**The problem:**
Rescale the data from the line containing "This screenshot has width=488, height=360. Task: Tap the list" through the end of the data, inclusive, by reproducing all of it, requests included, with every click coordinate in the answers multiplied by 1.2 and rounded to a whole number, halves rounded up. Leave the pictures out.
* * * * *
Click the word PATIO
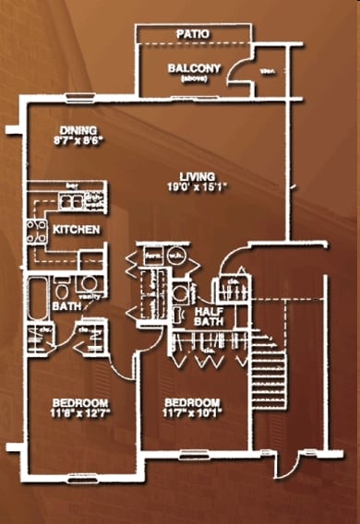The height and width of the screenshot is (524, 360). click(194, 34)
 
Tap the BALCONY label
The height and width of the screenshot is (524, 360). click(194, 67)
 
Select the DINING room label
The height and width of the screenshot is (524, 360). click(78, 130)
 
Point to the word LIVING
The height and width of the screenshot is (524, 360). click(198, 176)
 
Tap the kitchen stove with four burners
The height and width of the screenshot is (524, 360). click(38, 229)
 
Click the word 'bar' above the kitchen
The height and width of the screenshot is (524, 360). click(72, 186)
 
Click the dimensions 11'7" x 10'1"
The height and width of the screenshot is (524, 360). click(192, 413)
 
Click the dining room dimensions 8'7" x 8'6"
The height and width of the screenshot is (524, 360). click(78, 142)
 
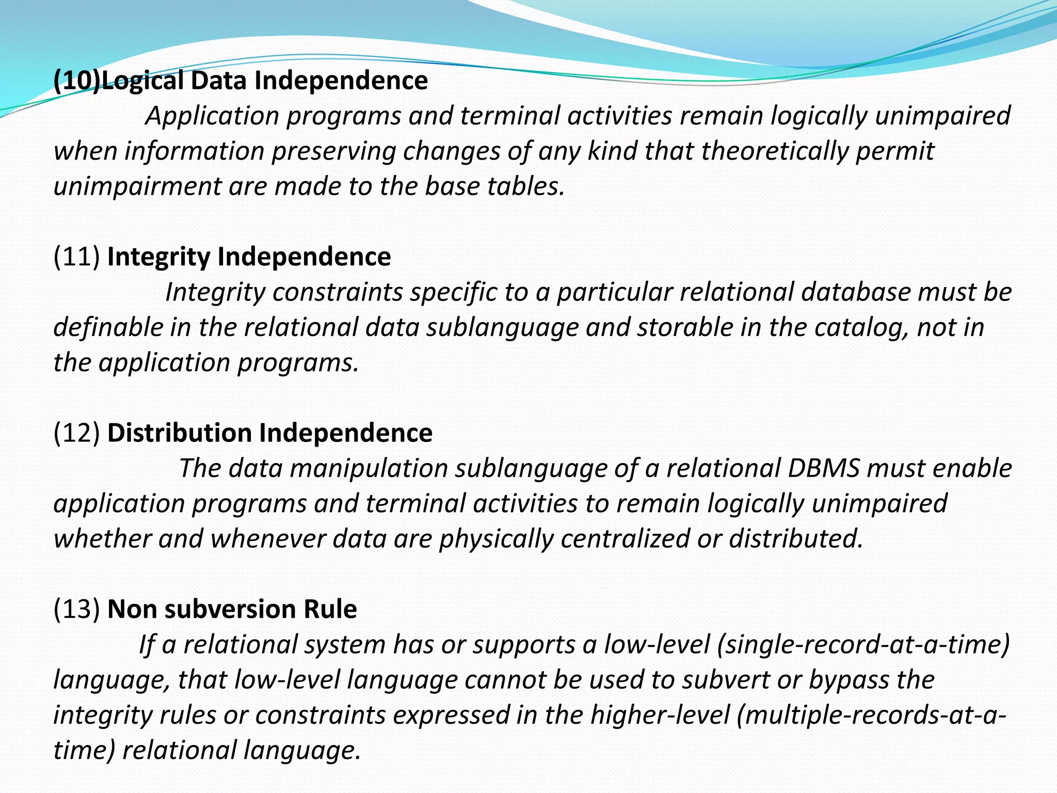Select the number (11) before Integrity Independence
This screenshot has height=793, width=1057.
pos(76,257)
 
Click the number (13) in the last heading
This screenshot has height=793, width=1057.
pos(76,609)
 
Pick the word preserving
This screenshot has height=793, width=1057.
pos(333,151)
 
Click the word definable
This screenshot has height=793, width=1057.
pos(108,327)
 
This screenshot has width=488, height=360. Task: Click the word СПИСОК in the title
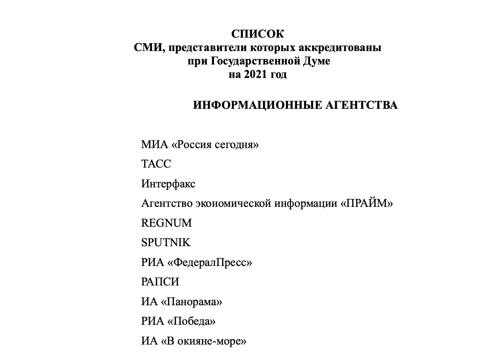pyautogui.click(x=257, y=34)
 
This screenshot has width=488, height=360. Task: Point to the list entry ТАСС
pyautogui.click(x=156, y=164)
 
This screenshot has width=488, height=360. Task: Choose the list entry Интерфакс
pyautogui.click(x=168, y=184)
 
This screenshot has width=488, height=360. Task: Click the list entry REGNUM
pyautogui.click(x=166, y=223)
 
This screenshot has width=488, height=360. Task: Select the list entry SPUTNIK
pyautogui.click(x=166, y=242)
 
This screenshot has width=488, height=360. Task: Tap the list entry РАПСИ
pyautogui.click(x=160, y=281)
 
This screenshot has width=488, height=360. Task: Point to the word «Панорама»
pyautogui.click(x=192, y=302)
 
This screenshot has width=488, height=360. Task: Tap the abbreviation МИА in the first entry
pyautogui.click(x=154, y=144)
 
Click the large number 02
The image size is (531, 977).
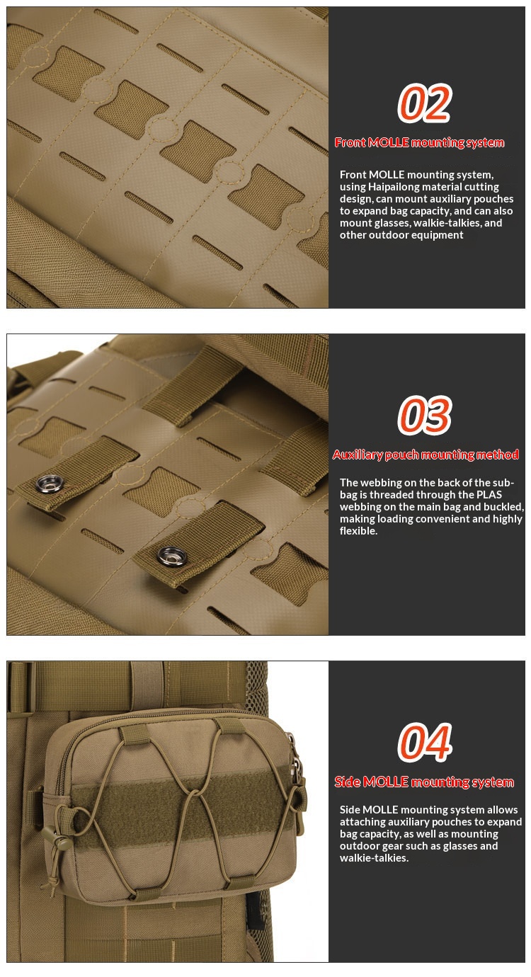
* * * * *
**Response for this exercise:**
This screenshot has width=488, height=360. Task: Tap the list entry РАПСИ
pyautogui.click(x=192, y=337)
 
This screenshot has width=488, height=360. Task: Point to the word «Панорама»
pyautogui.click(x=230, y=362)
 
This screenshot has width=488, height=360. Task: Tap the abbreviation МИА in the first entry
pyautogui.click(x=185, y=173)
 
Click the large number 02
The image size is (531, 977).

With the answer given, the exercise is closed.